Les dessins de Vasnetsov révèlent le trait caractéristique de son talent : la capacité de revivre encore et encore la « sensation de l’intérêt », s’exprimant dans une fixité particulière du regard et la pureté de la vision, lorsque l’on croit découvrir le monde pour la première fois. Il y a toujours dans cette découverte du monde une pointe d’étonnement, une naïveté du regard qui croit à ce qu’il voit, comme cela arrive dans l’enfance. Ceci caractérisait notamment le livre de Vasnetsov Le Marécage réalisé en collaboration avec l’écrivain Vitali Bianki. La vie mystérieuse, mouvante, du monde des marécages apparaît dans tous ses détails, avec beaucoup de relief, comme sous un verre grossissant. On estime à juste titre que Le Marécage de Vasnetsov est sa première grande réussite sur ce terrain, nouveau pour lui. Cette œuvre a montré l’attrait du peintre pour des solutions picturales saturées et des gammes de couleurs exhaustives.

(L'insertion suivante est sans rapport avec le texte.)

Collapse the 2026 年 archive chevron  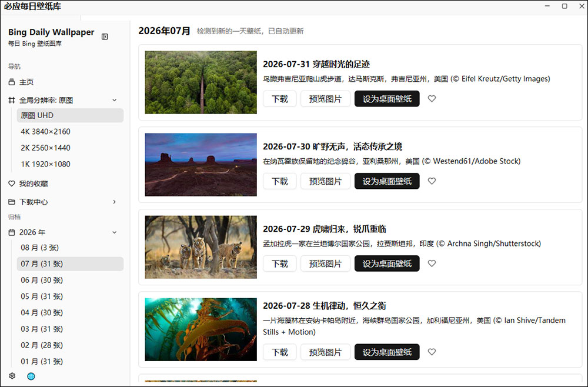[x=115, y=232]
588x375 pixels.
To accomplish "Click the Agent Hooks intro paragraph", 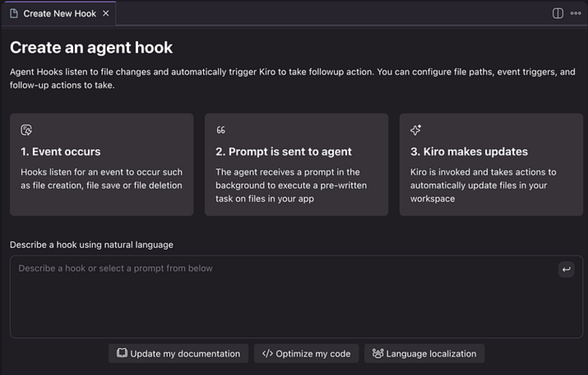I will pos(292,78).
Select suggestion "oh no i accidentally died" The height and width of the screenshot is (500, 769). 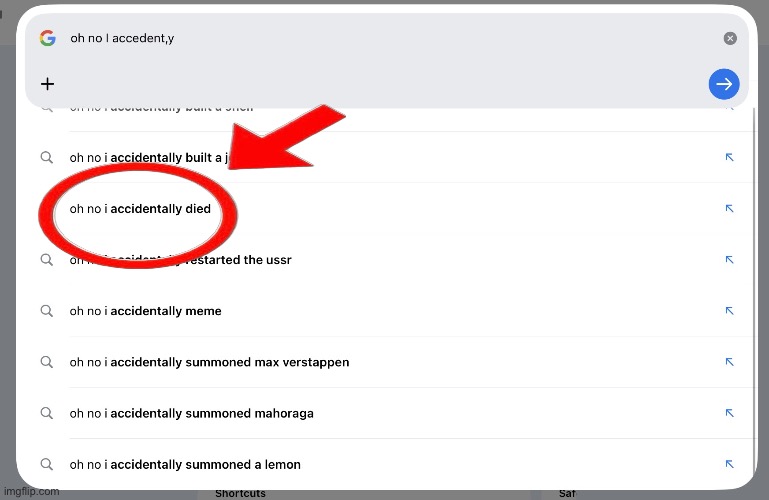coord(140,209)
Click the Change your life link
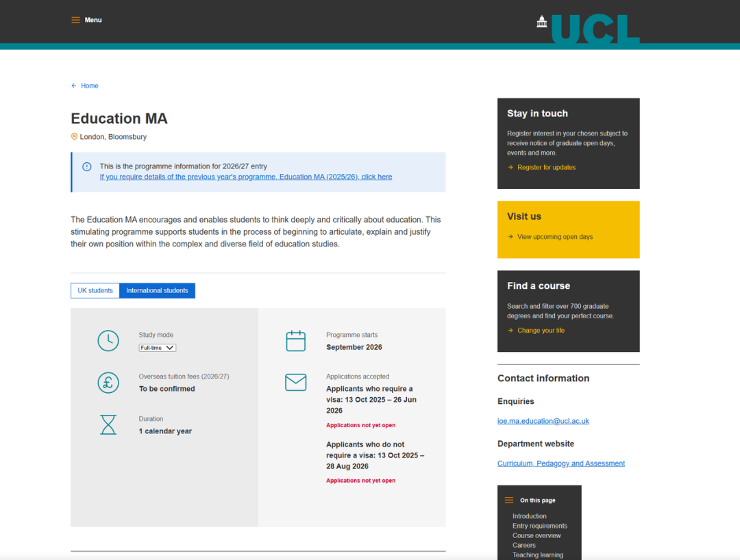The width and height of the screenshot is (740, 560). 541,331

Dans la réalisation d’un grand nombre de ses livres, Ermolaïeva a travaillé en étroite collaboration avec les poètes du Groupement d’art réel : Alexandre Vvedenski, Nikolaï Zabolotski, Nikolaï Oleïnikov. L’esprit d’invention et l’humour qui caractérisent ses dessins se sont manifestés avec éclat dans l’illustration Ivan Ivanovitch le Samovar de Kharms. A travers une succession d’images Daniil Kharms brosse le tableau du thé familial dans lequel le rôle principal revient à un gros samovar ventru qui fait l’important et qui maigrit à la fin de cette cérémonie. Dans son dessin laconique et précis, soulignant les détails caractéristiques, Ermolaïeva parvient par son style à retrouver celui de Kharms, le rythme ludique et les intonations de ses vers :
On penchait, on penchait,
On penchait le samovar
Mais n’en sortait, n’en sortait
Qu’un jet de vapeur, peur, peur.
On penchait le samovar
Comme une armoire, moire, moire,
Mais n’en sortait, n’en sortait
Qu’une goutte par heure, heure, heure.
Ermolaïeva avait un don d’observation inépuisable. Les choses et les phénomènes les plus ordinaires de la vie quotidienne devenaient souvent des sujets de ses illustrations. Voici comment le peintre Sterligov se souvenait de cette particularité : « Un jour, dans les années vingt, nous descendions l’escalier en sortant de chez les Ender[69], où se réunissaient des poètes, des écrivains, des peintres Zabolotski, Matiouchine, Kharms, et d’autres. Vera Mikhaïlovna, s’appuyant sur ses béquilles[70], était sortie la dernière, et moi juste avant elle. Soudain, elle me dit : « Regardez, regardez, comme elle remue ses moustaches, tchouf, tchouf ! »
Dans une petite niche près de la porte se trouvait une brosse pour nettoyer les verres de lampes, rien d’autres. Tout le monde était passé devant sans y prêter attention, mais Vera Mikhaïlovna avait remarqué que la brosse était tout à fait vivante. Quelques années plus tard, j’ai vu cette brosse dans le personnage du gentil petit vieux du Ivan Ivanovitch le Samovar de Kharms, je l’ai reconnue aussitôt. C’est ainsi que pour l’art, Vera Mikhaïlovna puisait dans la vie ce qui restait inaperçu aux autres[71]. » Très souvent, l’idée d’un nouveau livre était émise non pas par l’écrivain, mais par le peintre. En été 1930, Ermolaïeva voyagea au bord de la mer de Barents. Les gouaches de Ermolaïeva qui en sont nées ont à tel point impressionné Vvedenski qu’elles donnèrent naissance à l’un des plus beaux livres qu’ils créèrent ensemble : Les Pêcheurs.
L’épanouissement de l’art du livre dans les années vingt et le début des années trente, lié, à Moscou, à l’activité de Vladimir Favorski et, à Leningrad, au groupe de peintres conduit par Vladimir Lebedev, a apporté au livre russe une large reconnaissance mondiale.